The degree of the equation is 5*12=60. Bo Jacoby (talk) 16:24, 13 June 2016 (UTC).

Also, is there a way to find out which root is the one we are looking for? Suppose we plot it against z, and find that there is a value below 1/2 and another value above 1/2 that both satisfy the equation. Does our desired value stand out in some way? Loraof (talk) 18:09, 11 June 2016 (UTC)

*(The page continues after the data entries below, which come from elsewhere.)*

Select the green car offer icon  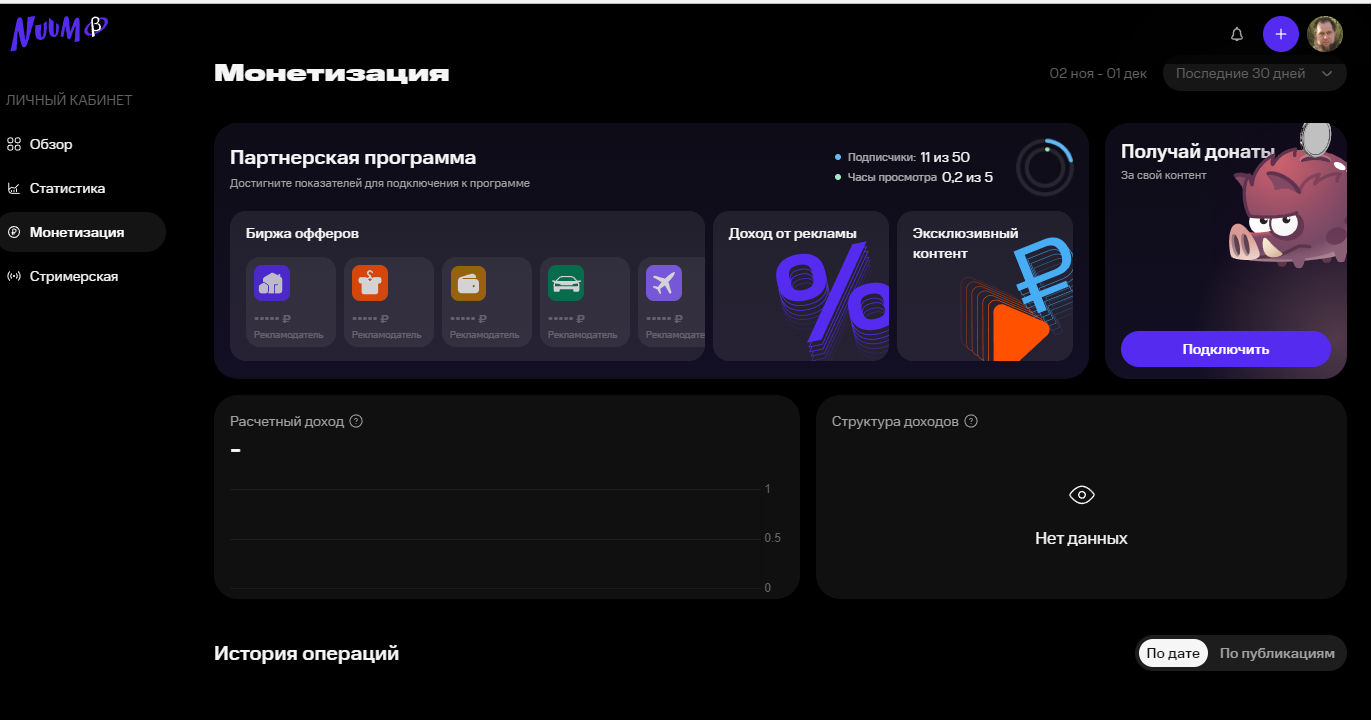(566, 283)
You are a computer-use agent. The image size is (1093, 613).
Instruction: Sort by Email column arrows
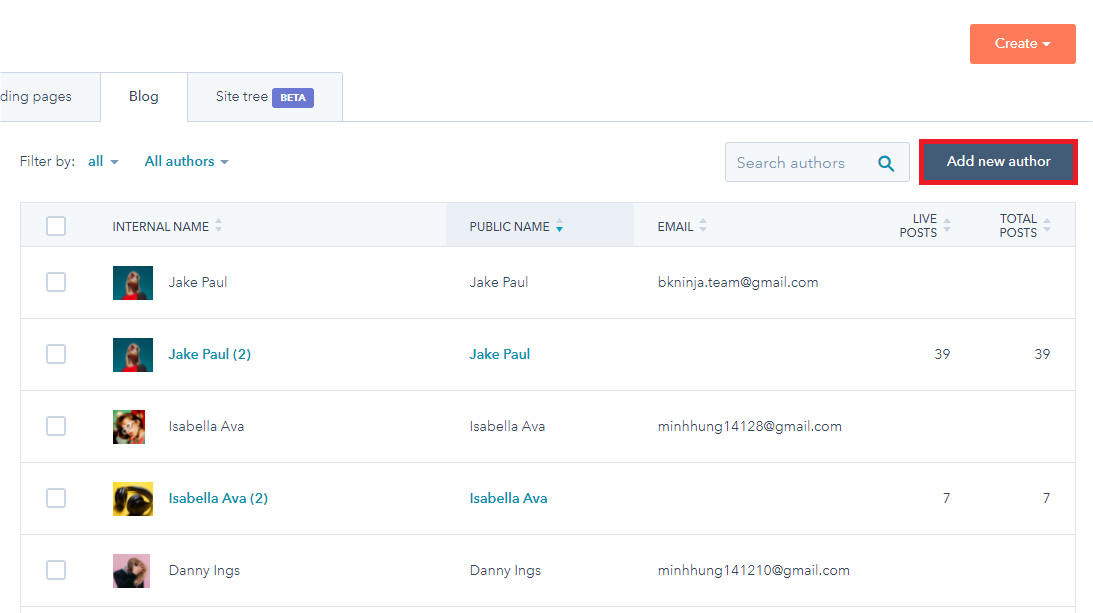point(703,227)
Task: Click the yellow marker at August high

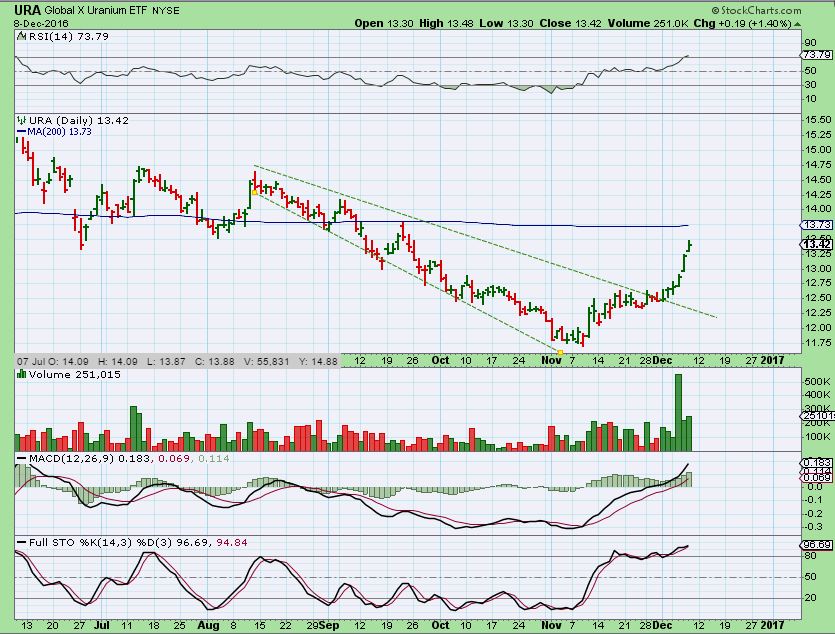Action: click(x=254, y=191)
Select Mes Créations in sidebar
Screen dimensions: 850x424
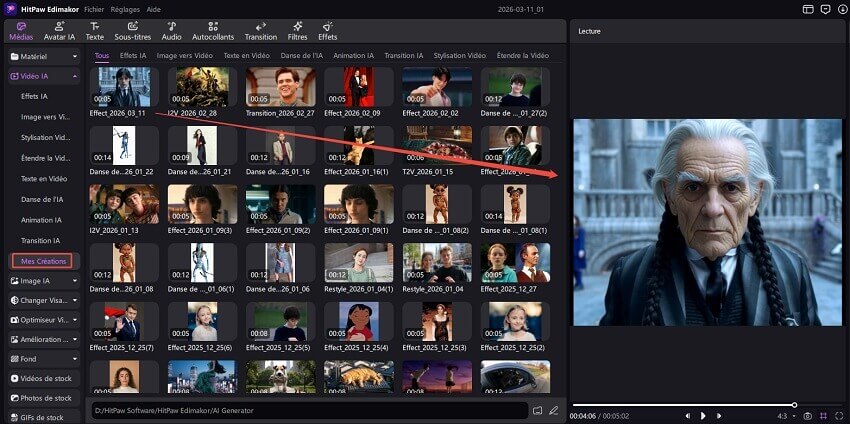(x=41, y=261)
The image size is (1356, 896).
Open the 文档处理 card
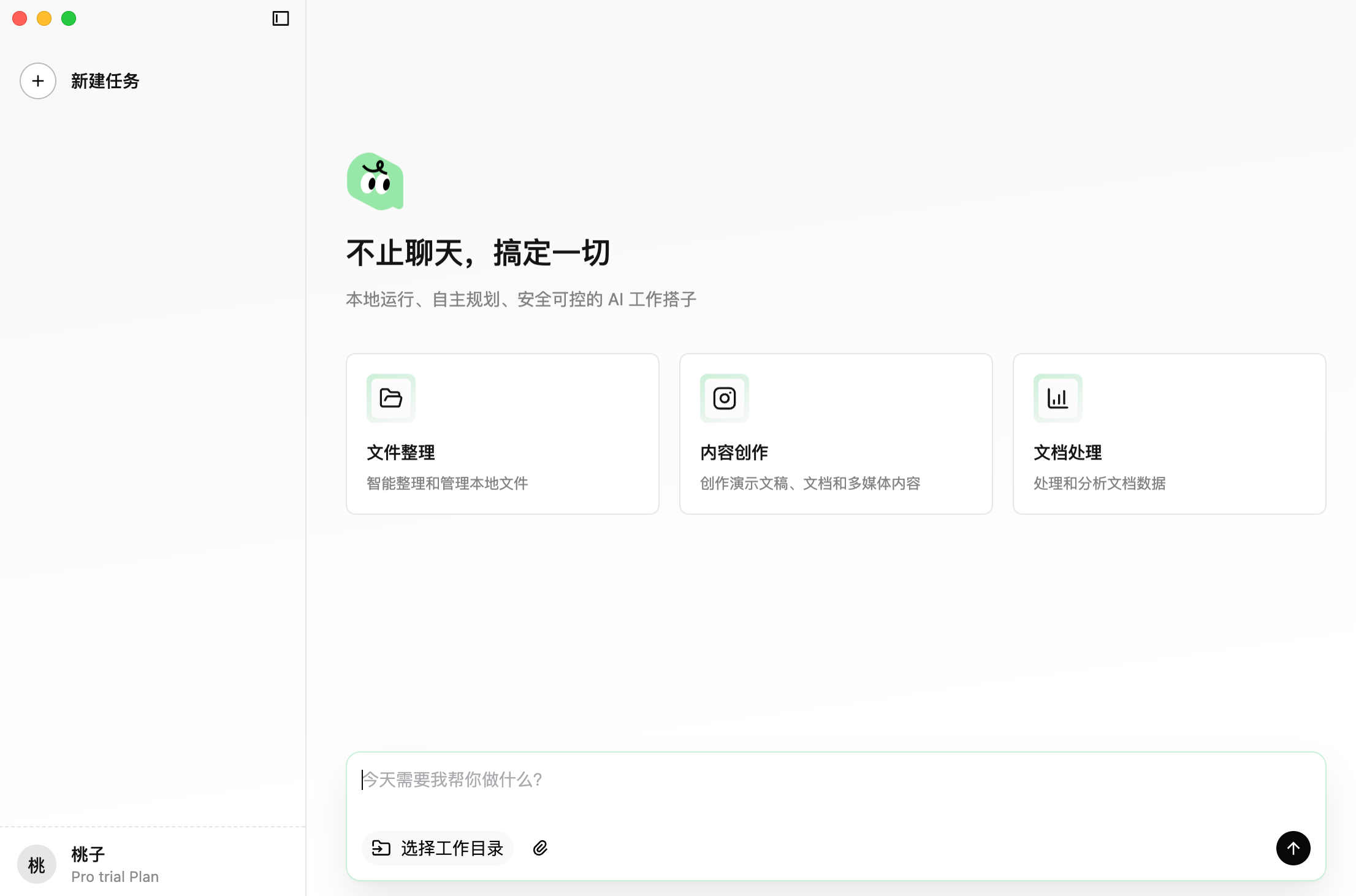tap(1169, 433)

The equation ${\displaystyle y^{12}=5}$ has 12 complex roots, forming a regular 12-gon, and the equation ${\displaystyle x^5=12}$ has 5 complex roots forming a regular 5-gon, so of all the 60 differences ${\displaystyle z=y-x}$ only one is close to zero.

The equation

${\displaystyle 0=F_0{G}_1-F_1{G}_0}$

is computed by backwards substitution. Using

${\displaystyle G_0=-E_0{F}_1}$

${\displaystyle G_1=E_2{F}_0-E_1{F}_1}$

get

${\displaystyle 0=F_0(E_2{F}_0-E_1{F}_1)-F_1(-E_0{F}_1)}$

simplify

${\displaystyle 0=E_2{F}_0^2-E_1{F}_0{F}_1+E_0{F}_1^2}$

Using

${\displaystyle F_0=D_0{E}_2-D_2{E}_0}$

${\displaystyle F_1=D_1{E}_2-D_2{E}_1}$

get

${\displaystyle 0=E_2(D_0{E}_2-D_2{E}_0{)}^2-E_1(D_0{E}_2-D_2{E}_0)(D_1{E}_2-D_2{E}_1)+E_0(D_1{E}_2-D_2{E}_1{)}^2}$

simplify

${\displaystyle 0=+D_0^2{E}_2^3+D_2^2{E}_0^2{E}_2-2D_0{D}_2{E}_0{E}_2^2-D_0{D}_1{E}_1{E}_2^2+D_1{D}_2{E}_0{E}_1{E}_2+D_0{D}_2{E}_1^2{E}_2-D_2^2{E}_0{E}_1^2+D_1^2{E}_0{E}_2^2+D_2^2{E}_0{E}_1^2-2D_1{D}_2{E}_0{E}_1{E}_2}$

and so on. It isn't easy, but it is without round-off errors. Bo Jacoby (talk) 16:24, 13 June 2016 (UTC).